No soy de los que rechazan las cosas cuando no se está de acuerdo con ellas. Hombre, las veo, las tolero, las disfruto. Como en las frutas, saboreo la carne dulce y boto la pepa amarga de su contenido. Y es que lo que elaboró el gran productor, don Sergio Cabrera (la admirable voz de cuyo padre aún escucho en el encabezamiento de los noticieros), como de su factura, es un argumento perfecto, es un enlace de circunstancias y un remedo de la realidad, ya no sólo de la familia Garzón sino de la clase media colombiana en la intimidad del hogar y de sus apremios, que coloca en medio a un personaje de nuestra entraña, claro que con el toque de izquierda de quien debe su formación temprana a la revolución china.

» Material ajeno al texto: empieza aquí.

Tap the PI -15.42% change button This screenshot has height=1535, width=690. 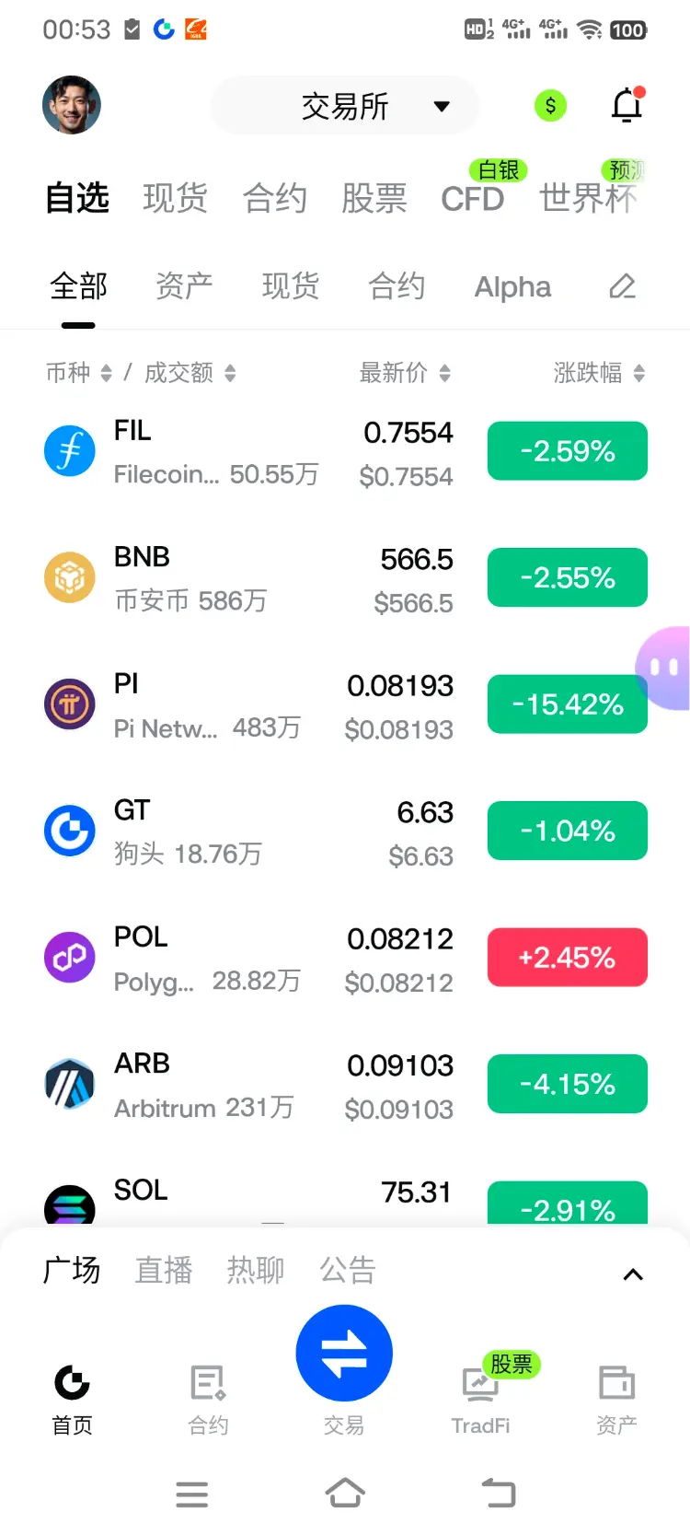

Se ha abierto un inmenso debate con el protagonismo inevitable de los seres vivos, jóvenes y actuantes, que están representados en un episodio histórico. Es, quizás, todo lo malo de escribir la historia, sin que esta haya madurado como tal, eso tan en boga de conformar comisiones de la verdad, cuando las pasiones están vivas, los recuerdos apilonados y palpitantes y la verdad, ay, la verdad, todavía fresca.

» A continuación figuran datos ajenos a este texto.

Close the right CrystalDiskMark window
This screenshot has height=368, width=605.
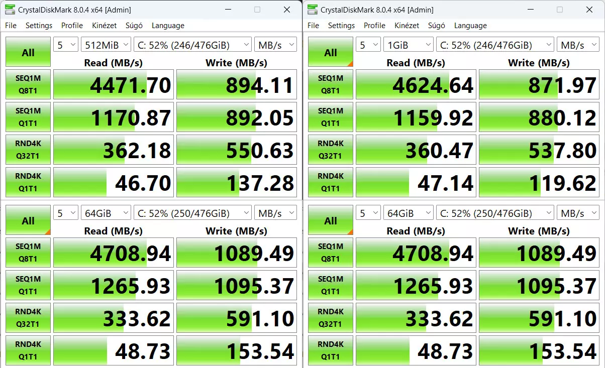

Entre otras cosas, y sin ánimo de molestar a amigos tan cercanos, no creo que la historia de un personaje público, de quien se hizo dueño el sentimiento popular pueda ser objeto de marcas y patentes, ente jurídico comercial más propio para camisetas o recuerdos, así como para regular el derecho al nombre o a la titulación de instituciones y no para determinar el sentido único de interpretación de los hechos y de las personas.

***

Jaime estuvo en casa. Sobre la alfombra de mi apartamento se acostó a ver la primera edición del Noticiero Quac, en un aparato de 20 pulgadas. Con amigos comunes, leyó histriónicamente el interrogatorio de Medina, del Proceso 8.000, cuando tenerlo era un hit periodístico. Padecí su manejo alocado de automóvil por la cinrcunvalar de Bogotá y le hice guardia a su cadáver en la fría noche del Capitolio, a la espera de mi colega Alfredo, procedente de Nueva York. Recuerdo no haber saludado en ese improvisado velatorio a personajes, que ya entonces se hicieron presentes, aún con rastros de pólvora en sus manos.